- _Requirement_:
Go through the entries below and print, exactly, the lines starting at the one with "Click the search reviews magnifier button" and ending at the one with "Task: Grab the", keeping both ends and no others.

(Stored records)
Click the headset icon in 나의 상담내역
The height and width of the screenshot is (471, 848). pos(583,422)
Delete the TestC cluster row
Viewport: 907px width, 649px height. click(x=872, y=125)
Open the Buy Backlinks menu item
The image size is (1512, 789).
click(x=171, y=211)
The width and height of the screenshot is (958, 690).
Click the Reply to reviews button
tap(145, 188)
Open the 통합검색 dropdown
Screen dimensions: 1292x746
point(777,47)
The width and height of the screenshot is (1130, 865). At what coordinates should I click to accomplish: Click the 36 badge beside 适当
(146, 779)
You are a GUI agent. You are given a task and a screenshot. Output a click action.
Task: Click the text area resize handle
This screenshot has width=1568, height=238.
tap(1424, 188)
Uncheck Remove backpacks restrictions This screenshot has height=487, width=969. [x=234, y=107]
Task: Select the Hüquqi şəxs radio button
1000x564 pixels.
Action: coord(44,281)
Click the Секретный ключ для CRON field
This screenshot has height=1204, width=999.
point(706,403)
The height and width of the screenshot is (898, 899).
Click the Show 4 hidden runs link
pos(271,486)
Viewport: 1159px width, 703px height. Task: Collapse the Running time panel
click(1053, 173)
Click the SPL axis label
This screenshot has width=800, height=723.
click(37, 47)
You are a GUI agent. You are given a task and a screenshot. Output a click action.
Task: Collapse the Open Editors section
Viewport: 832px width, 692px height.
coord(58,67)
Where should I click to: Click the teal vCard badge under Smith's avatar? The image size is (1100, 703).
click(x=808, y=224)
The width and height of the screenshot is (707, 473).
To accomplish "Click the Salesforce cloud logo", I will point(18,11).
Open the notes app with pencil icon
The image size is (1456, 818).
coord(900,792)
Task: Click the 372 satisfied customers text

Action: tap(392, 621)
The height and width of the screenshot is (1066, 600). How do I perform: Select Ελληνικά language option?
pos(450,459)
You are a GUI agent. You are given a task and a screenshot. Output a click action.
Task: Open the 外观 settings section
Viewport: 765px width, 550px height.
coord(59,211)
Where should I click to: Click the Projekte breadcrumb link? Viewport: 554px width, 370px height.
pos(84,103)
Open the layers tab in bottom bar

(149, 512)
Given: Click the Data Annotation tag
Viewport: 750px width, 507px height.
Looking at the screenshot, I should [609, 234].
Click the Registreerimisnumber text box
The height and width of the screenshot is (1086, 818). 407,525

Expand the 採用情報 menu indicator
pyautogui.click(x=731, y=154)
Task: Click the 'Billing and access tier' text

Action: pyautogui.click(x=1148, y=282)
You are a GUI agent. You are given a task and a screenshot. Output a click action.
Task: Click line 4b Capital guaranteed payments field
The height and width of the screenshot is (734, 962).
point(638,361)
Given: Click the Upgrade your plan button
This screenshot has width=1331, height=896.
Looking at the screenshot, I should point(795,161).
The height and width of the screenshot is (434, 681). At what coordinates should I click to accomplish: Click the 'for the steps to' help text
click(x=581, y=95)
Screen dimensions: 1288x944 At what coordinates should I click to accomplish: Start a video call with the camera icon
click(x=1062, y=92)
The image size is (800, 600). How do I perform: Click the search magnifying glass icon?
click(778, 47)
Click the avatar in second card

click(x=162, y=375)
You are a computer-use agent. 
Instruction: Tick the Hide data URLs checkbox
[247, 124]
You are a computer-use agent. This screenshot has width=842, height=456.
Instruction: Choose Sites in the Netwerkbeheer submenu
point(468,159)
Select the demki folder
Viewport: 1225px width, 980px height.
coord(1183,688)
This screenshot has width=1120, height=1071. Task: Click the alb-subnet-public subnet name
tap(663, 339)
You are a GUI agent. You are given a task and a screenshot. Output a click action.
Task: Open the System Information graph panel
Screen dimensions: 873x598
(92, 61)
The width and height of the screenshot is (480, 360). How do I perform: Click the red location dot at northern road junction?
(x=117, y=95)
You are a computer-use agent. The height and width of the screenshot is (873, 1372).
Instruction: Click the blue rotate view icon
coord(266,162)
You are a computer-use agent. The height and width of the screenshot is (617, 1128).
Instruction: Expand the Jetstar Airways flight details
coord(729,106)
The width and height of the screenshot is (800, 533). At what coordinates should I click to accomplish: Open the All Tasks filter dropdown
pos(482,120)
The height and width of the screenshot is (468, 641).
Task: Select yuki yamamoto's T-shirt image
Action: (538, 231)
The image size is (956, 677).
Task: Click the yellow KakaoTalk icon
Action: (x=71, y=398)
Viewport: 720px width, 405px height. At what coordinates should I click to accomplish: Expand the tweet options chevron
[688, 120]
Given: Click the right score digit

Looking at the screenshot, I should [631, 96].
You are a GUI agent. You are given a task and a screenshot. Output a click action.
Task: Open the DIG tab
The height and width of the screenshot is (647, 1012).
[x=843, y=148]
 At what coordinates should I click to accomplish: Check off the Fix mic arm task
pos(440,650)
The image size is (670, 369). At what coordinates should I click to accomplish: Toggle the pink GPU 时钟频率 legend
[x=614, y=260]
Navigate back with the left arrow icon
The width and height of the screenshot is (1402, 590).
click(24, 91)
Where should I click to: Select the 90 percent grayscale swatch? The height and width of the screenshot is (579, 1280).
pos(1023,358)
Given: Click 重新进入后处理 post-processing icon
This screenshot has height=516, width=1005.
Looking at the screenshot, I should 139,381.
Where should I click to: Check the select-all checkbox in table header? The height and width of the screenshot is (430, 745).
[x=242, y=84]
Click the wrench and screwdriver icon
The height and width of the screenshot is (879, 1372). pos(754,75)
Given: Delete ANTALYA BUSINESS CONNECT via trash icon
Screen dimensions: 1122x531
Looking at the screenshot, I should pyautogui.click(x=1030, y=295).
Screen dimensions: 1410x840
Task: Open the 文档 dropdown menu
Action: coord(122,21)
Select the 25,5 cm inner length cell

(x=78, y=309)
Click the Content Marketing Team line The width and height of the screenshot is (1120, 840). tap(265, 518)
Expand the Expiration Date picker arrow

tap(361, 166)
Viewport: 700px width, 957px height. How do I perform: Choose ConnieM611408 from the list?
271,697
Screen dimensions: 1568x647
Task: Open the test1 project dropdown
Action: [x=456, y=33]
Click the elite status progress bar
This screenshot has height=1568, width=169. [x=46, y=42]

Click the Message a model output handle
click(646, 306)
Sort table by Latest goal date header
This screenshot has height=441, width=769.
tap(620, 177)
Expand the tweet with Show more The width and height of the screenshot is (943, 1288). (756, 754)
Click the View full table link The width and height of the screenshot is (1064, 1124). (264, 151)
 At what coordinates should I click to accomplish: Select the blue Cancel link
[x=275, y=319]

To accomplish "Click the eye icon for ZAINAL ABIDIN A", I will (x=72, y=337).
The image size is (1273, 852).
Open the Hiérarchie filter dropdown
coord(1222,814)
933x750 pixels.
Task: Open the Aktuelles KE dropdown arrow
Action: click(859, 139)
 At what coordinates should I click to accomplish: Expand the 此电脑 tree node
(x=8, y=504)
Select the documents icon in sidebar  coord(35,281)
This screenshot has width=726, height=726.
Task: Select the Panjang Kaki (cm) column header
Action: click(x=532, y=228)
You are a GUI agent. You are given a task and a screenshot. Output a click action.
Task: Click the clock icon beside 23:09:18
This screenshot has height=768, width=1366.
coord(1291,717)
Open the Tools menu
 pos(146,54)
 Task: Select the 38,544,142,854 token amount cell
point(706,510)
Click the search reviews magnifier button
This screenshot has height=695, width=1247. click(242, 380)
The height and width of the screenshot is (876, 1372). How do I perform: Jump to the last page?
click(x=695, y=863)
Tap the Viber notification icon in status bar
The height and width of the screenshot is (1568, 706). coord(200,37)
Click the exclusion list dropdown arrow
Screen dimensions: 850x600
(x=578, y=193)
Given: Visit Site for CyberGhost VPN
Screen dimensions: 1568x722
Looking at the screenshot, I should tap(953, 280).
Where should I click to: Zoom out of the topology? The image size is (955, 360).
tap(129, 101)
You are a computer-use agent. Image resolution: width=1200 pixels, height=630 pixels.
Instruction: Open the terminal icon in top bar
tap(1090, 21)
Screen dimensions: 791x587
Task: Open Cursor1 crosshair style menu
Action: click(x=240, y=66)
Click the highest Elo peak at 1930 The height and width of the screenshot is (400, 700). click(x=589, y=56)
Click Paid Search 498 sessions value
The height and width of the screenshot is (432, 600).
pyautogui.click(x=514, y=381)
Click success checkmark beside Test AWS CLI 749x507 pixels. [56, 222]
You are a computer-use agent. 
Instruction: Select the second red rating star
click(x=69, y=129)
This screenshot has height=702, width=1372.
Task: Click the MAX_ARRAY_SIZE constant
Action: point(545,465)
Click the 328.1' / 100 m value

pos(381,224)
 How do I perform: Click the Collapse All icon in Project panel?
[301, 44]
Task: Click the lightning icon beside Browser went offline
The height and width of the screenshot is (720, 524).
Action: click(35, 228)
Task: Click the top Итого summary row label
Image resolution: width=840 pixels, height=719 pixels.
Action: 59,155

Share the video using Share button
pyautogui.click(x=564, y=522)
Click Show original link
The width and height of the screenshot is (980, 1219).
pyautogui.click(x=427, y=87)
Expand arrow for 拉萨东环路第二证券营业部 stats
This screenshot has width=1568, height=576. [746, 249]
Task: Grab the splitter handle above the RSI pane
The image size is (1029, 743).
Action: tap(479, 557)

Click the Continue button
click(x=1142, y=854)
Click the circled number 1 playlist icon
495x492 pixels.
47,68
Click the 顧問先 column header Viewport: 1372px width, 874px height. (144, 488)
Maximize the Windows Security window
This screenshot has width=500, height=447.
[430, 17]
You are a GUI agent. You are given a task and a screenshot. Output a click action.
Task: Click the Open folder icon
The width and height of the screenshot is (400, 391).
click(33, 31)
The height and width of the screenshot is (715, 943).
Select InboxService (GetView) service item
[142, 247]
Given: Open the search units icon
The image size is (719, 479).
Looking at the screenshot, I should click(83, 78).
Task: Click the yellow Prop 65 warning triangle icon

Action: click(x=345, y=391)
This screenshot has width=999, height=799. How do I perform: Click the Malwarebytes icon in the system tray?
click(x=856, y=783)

- _Exercise answer_:
Click the search reviews magnifier button
This screenshot has height=695, width=1247. click(242, 380)
The height and width of the screenshot is (876, 1372). How do I perform: Jump to the last page?
click(x=695, y=863)
Tap the Viber notification icon in status bar
The height and width of the screenshot is (1568, 706). coord(200,37)
Click the exclusion list dropdown arrow
Screen dimensions: 850x600
(x=578, y=193)
Given: Visit Site for CyberGhost VPN
Screen dimensions: 1568x722
Looking at the screenshot, I should tap(953, 280).
Where should I click to: Zoom out of the topology? The image size is (955, 360).
tap(129, 101)
You are a computer-use agent. Image resolution: width=1200 pixels, height=630 pixels.
Instruction: Open the terminal icon in top bar
tap(1090, 21)
Screen dimensions: 791x587
Task: Open Cursor1 crosshair style menu
Action: click(x=240, y=66)
Click the highest Elo peak at 1930 The height and width of the screenshot is (400, 700). click(x=589, y=56)
Click Paid Search 498 sessions value
The height and width of the screenshot is (432, 600).
pyautogui.click(x=514, y=381)
Click success checkmark beside Test AWS CLI 749x507 pixels. [56, 222]
You are a computer-use agent. 
Instruction: Select the second red rating star
click(x=69, y=129)
This screenshot has height=702, width=1372.
Task: Click the MAX_ARRAY_SIZE constant
Action: point(545,465)
Click the 328.1' / 100 m value

pos(381,224)
 How do I perform: Click the Collapse All icon in Project panel?
[301, 44]
Task: Click the lightning icon beside Browser went offline
The height and width of the screenshot is (720, 524).
Action: click(35, 228)
Task: Click the top Итого summary row label
Image resolution: width=840 pixels, height=719 pixels.
Action: 59,155

Share the video using Share button
pyautogui.click(x=564, y=522)
Click Show original link
The width and height of the screenshot is (980, 1219).
pyautogui.click(x=427, y=87)
Expand arrow for 拉萨东环路第二证券营业部 stats
This screenshot has width=1568, height=576. [746, 249]
Task: Grab the splitter handle above the RSI pane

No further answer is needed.